Woodstock and the USCCB

I’ve been puzzling over Sister Mary Ann Walsh’s whimsical Huffpost post on the Jay Report. Sister Mary Ann is director of media relations for the United States Conference of Catholic Bishops so one presumes that what she publishes has some institutional throw-weight beyond nihil obstat and imprimatur. Her leitmotif has to do with the fact […]

I’ve been puzzling over Sister Mary Ann Walsh’s whimsical Huffpost post on the Jay Report. Sister Mary Ann is director of media relations for the United States Conference of Catholic Bishops so one presumes that what she publishes has some institutional throw-weight beyond nihil obstat and imprimatur. Her leitmotif has to do with the fact that media reaction to the report centered on the “Woodstock defense,” the New York Times‘ coinage for the report’s readiness to Blame It On The Sixties.

Let it be known that any insult to the hallowed Woodstock days puts
gray-haired hippies up in arms. We wore the peace sign, sang “Kumbaya My
Lord” to simplistic guitar music and cheered on peacenik confreres who
disrupted the 1968 Chicago Democratic convention. But the only thing
most of us violated was good taste. (Orange shag carpeting anyone?)

Well, OK. But the Jay authors really are serious about attributing what they contend is a major increase in the sexual abuse of minors by priests in the 1960s to concurrent changes in social mores. Is Sister Mary Ann disputing that claim?

She goes on to point out that, in the fuss over Woodstock, commentators overlooked “the gist of the report,” which was that the number of abuse cases “declined dramatically starting in the mid-80s.” And why did they decline?

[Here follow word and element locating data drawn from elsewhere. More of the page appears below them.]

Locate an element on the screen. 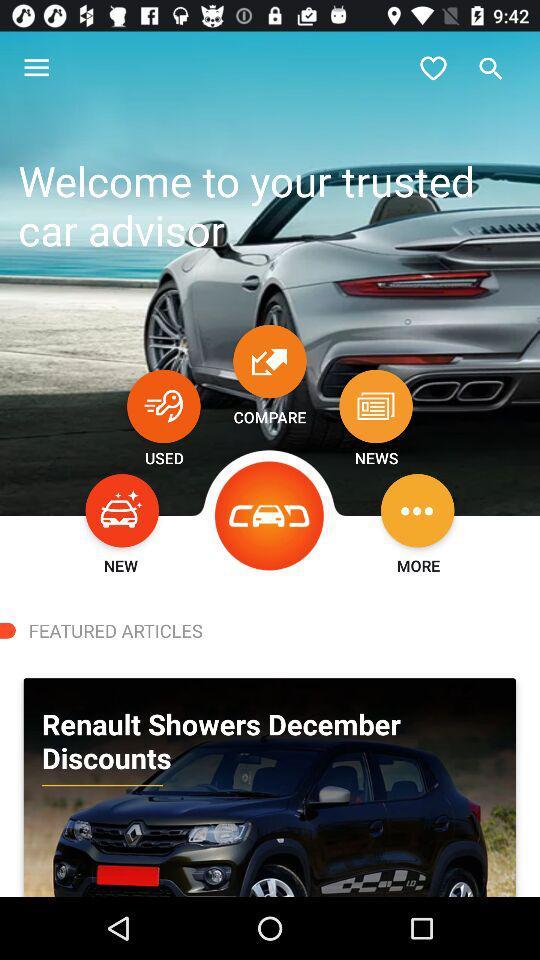 The height and width of the screenshot is (960, 540). the swap icon is located at coordinates (270, 360).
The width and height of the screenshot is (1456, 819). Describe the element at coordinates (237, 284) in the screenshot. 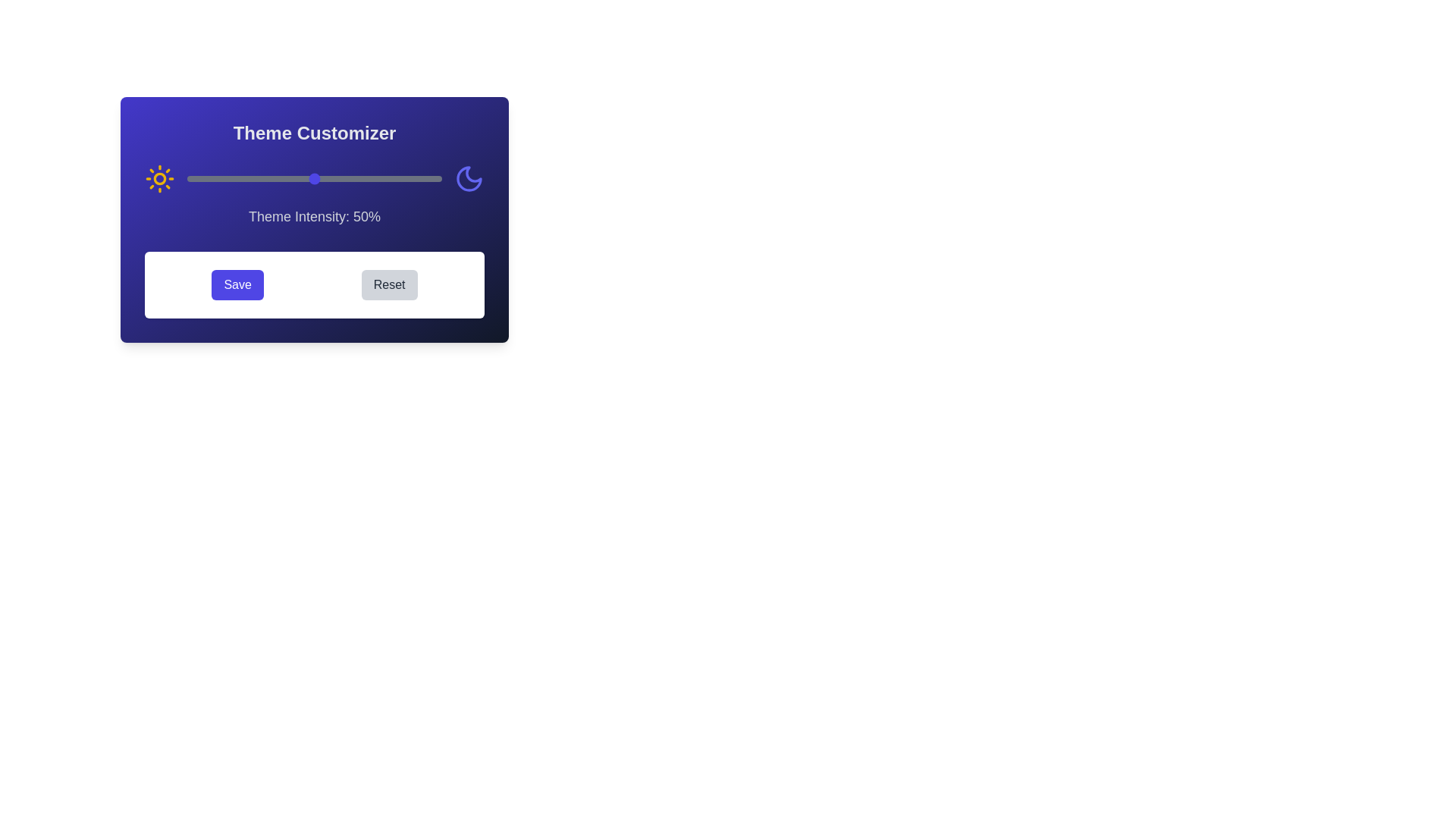

I see `'Save' button to save the current settings` at that location.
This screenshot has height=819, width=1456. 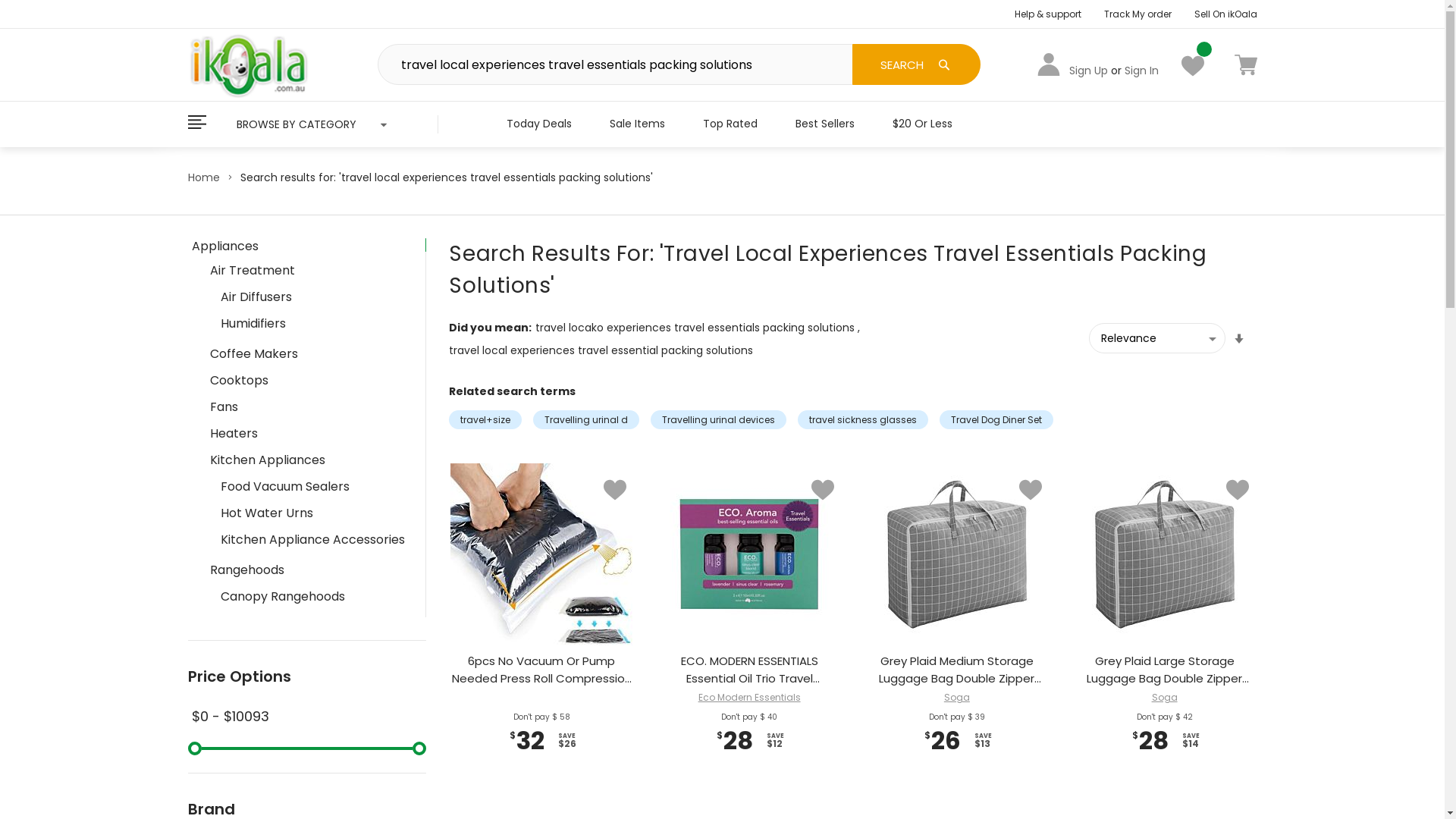 I want to click on 'Handheld Vacuum Cleaners', so click(x=312, y=651).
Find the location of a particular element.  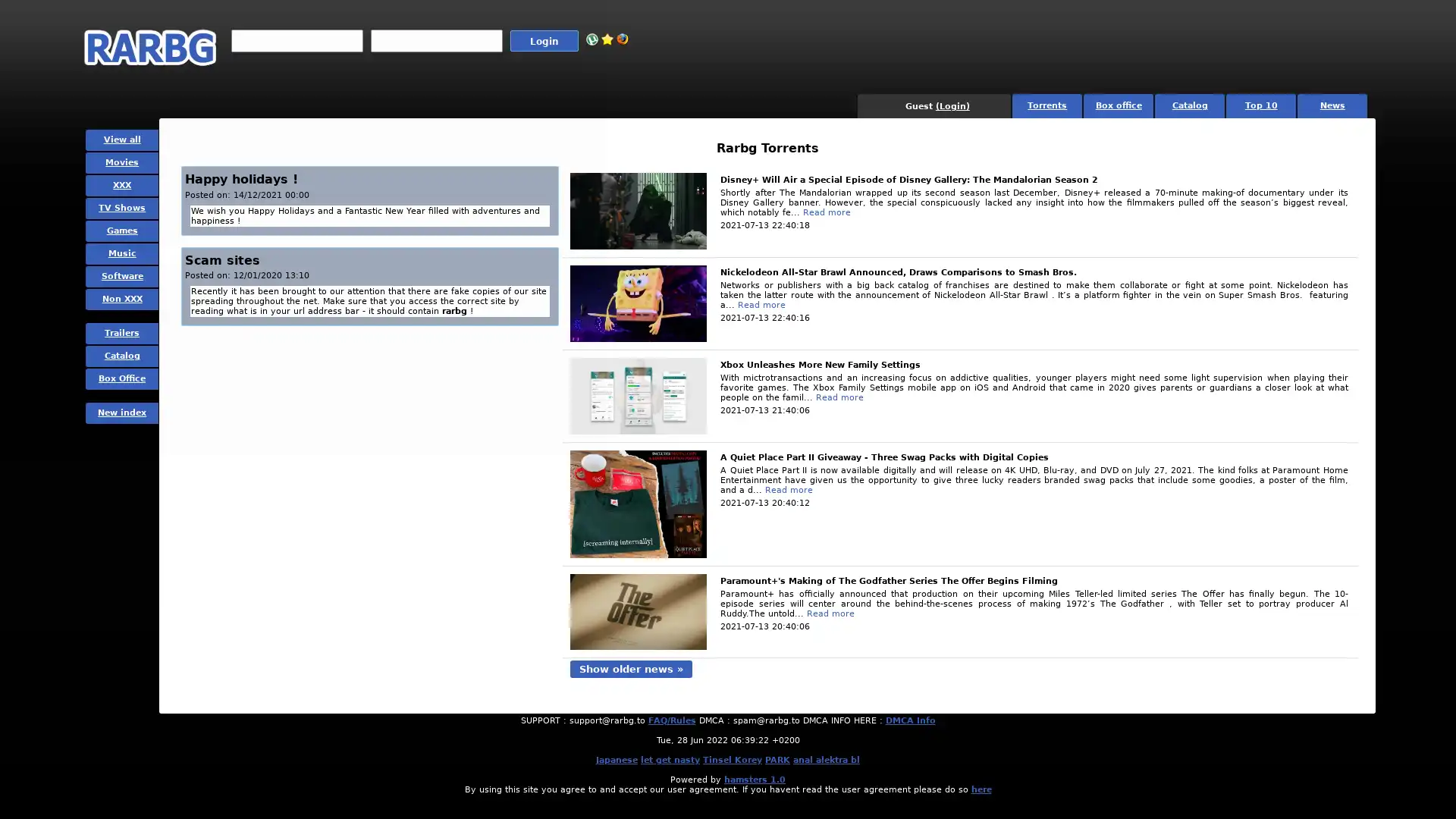

Login is located at coordinates (544, 39).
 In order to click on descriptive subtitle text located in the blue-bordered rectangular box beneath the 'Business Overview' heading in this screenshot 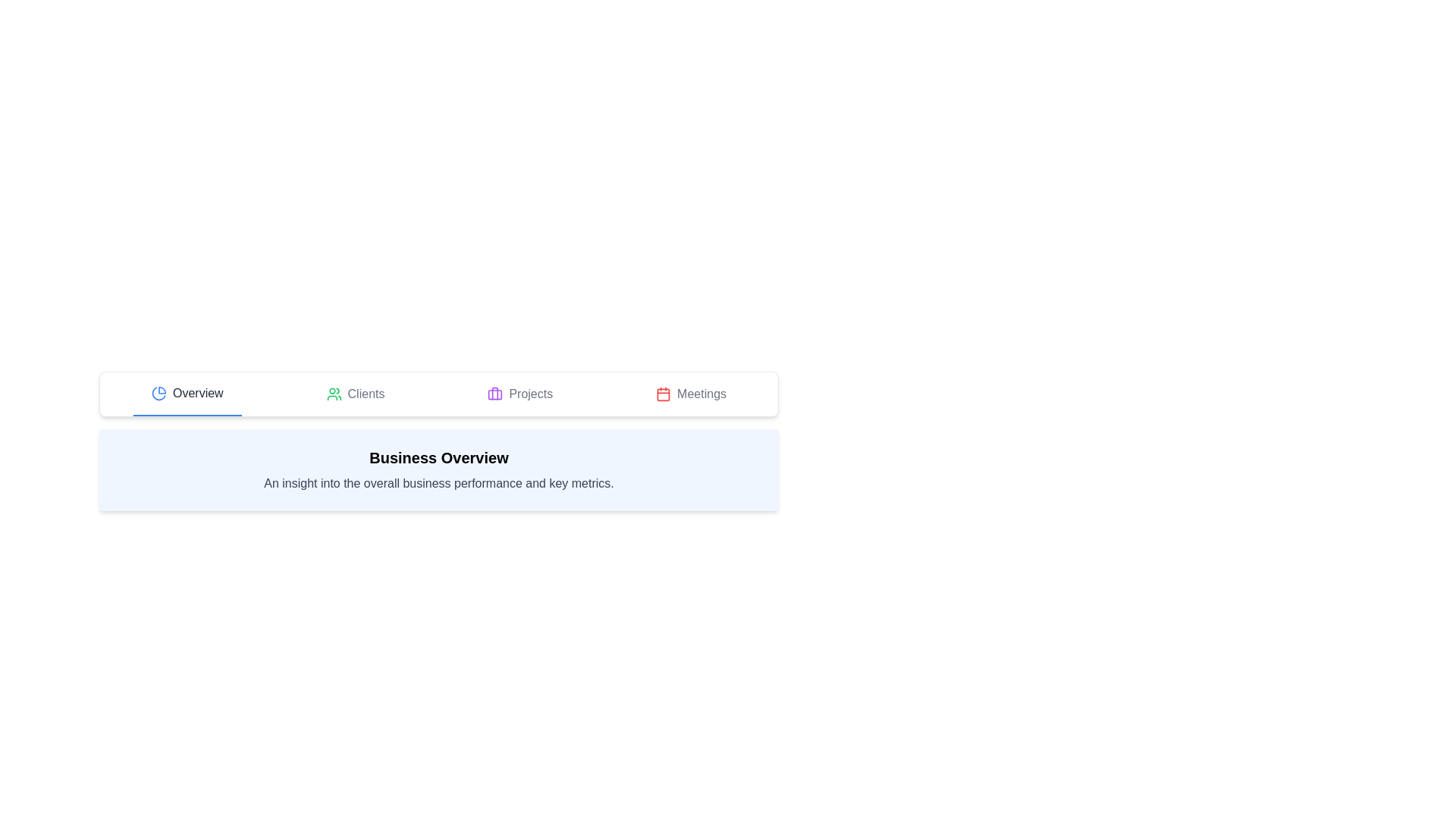, I will do `click(438, 483)`.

Cases dropped as education in seminaries increased and as dioceses began
to implement safe environment plans and protocols for interaction
between adults and children. It also helped that some priests in well
publicized abuse cases wound up doing time.

But in fact, the report goes to some lengths to show that there was no significant change in addressing issues of “human development” in seminaries until the scandal went ballistic after 2002. And, as Figure 1.1 on page 8 makes dramatically clear, the sharp decline began in 1980, not “the mid-80s.” This matters because the first big abuse case, that of Father Gilbert Gauthe in Louisiana, did not break until 1984. Prison-term object lessons and safe environment plans may well have done some good, but neither was a prime mover of the decline. What was?

The report suggests, without elaboration, that the 1980s brought about “a reduced tolerance for behavioral deviance in society in general.” Sure, the hippies had cut their hair by then, but take a look at the violent crime rate through the decade. It’s on the rise. A better argument might be constructed around increased societal concern about the problem of child abuse outside the home in the late 1970s–which turned into a species of moral panic in the early 80s. And I contend that a true explanation for the decline in priest abuse cases needs to take account of the shrinking size and the aging of the the active priest population. All that the USCCB media relations director is sure of is that you can’t blame Woodstock:

Sexual abuse of a child is an intolerable aberration for which there is
no excuse. For those who ever thought it was not harmful or even,
incredibly, thought it was acceptable, education and prison time sent a
message. But it had nothing to do with wearing love beads and tie-dyed
shirts.

It is, perhaps, best to consider “the abuse crisis” as two separable crises. The first has to do with the emergence after 2002 of many reports of abuse by priests, most of which took place prior to 1990. The second has to do with the emergence of many reports of the failure of bishops and their subordinates to deal properly with abusive priests, which failure persists to this day. The former has resulted in huge monetary losses for the Catholic Church. The latter has resulted in a huge loss of episcopal moral authority.

Had the bishops begun handling abuse cases properly at the time when American society began to focus on the problem of child sexual abuse–and when it actually began to decline–the financial payouts would still have been considerable. But their moral authority would have remained substantially intact.